- Vegetables: tomatoes
- Crop Production: organic fertilizers, tissue analysis
- Education and Training: extension
- Production Systems: integrated crop and livestock systems, organic agriculture
- Soil Management: soil analysis
High tunnels are inexpensive, greenhouse-like structures used to extend the growing season and increase crop quality and yields without increasing cultivated land area. High tunnels experience reduced leaching from precipitation and higher fertilization rates, but also much higher crop yields than are seen in the field. As a result, high tunnel soils typically show high macronutrient and soluble salt levels when subjected to field soil testing methods. Over- and under-fertilization of high tunnel crops is commonly seen in New England, despite regular soil testing and fertility monitoring programs. To be able to use soil testing tools accurately in high tunnel soils, testing methods need to be calibrated under high tunnel systems. We propose to begin the process of calibrating the field soil tests commonly used in New England (Mehlich-3 and Modified Morgan) as well as the Saturated Media Extract (SME) test in high tunnel soils. For these experiments, we propose to focus on Potassium, an important macronutrient in tomato yield and quality. We will identify soil test critical levels for high tunnel soils, as well as tomato yield and quality response with varying Potassium levels. We will also test the hypothesis that the SME test can be used to improve our ability to predict soil nutrient availability for high tunnel tomatoes. The project will provide a framework for better understanding soil fertility in high tunnel tomatoes agroecosystems.

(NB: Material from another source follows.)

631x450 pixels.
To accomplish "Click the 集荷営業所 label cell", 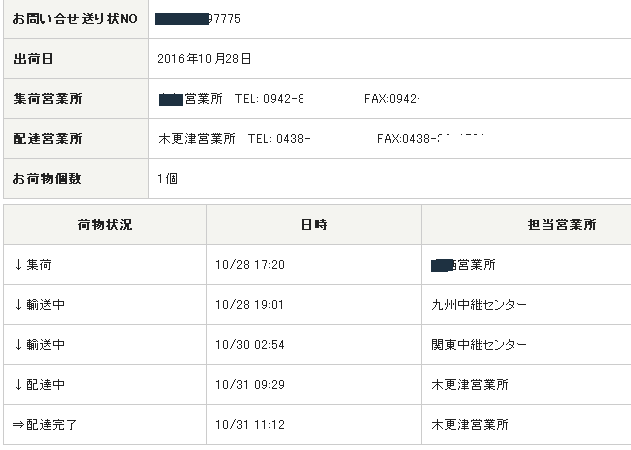I will (46, 99).
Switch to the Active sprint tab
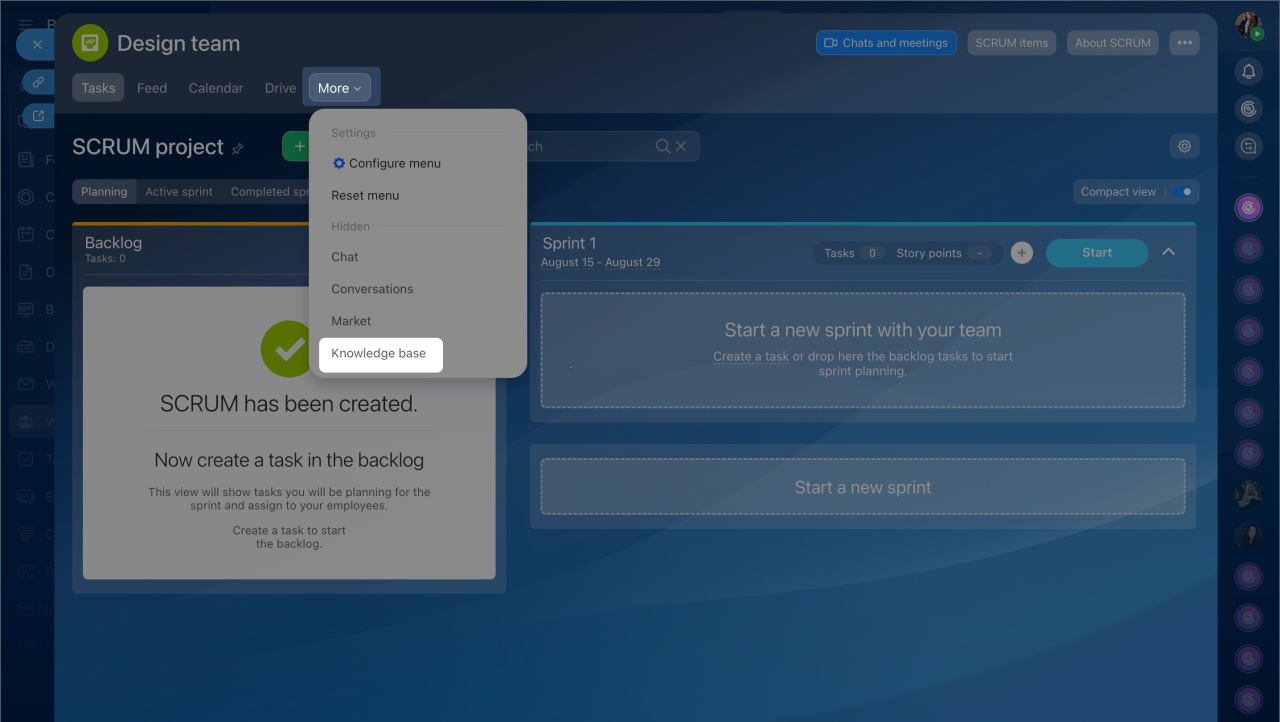The image size is (1280, 722). click(x=179, y=192)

Project objectives from proposal:
Objective 1. Characterize the yield response relationship to potassium for high tunnel tomatoes.
A range of levels of K (0 through 900 lbs./acre) will be applied in a randomized and replicated design in five high tunnels (three in Maine, two in New Hampshire). Other macronutrients will be provided to meet commercial vegetable production guidelines. Throughout the growing season, soil K levels, plant tissue K levels status, plant growth characteristics, yield and fruit quality will be measured.
The proposed budget will be used to fund data collection and plant tissue testing during year two of the experiment (Summer 2015) for the tunnel located at UNH.
Objective 2. Determine the critical soil test levels for potassium corresponding to maximum tomato yield and fruit quality, using Mehlich 3, Modified Morgan, and SME soil testing systems.
Accurate soil test recommendations are based on the critical soil test level, which is the level above which there is no additional response to additional applications of specific elements. These levels are determined by measuring yield response within a particular production system. Critical levels for potassium using M3 and MM systems are known for field tomato production, but not for high tunnels. Critical levels for SME were first proposed by Witwer and Honma (1979) for in-ground tomato production, but these have not been verified, either in field or tunnel soils. We hypothesize that the critical soil test levels for K will be higher in tunnel production conditions than those that have been documented under field conditions.
The proposed budget will be used to fund pre- and post-season soil testing using all three methods during year two of the experiment (Summer 2015) for the tunnel located at UNH.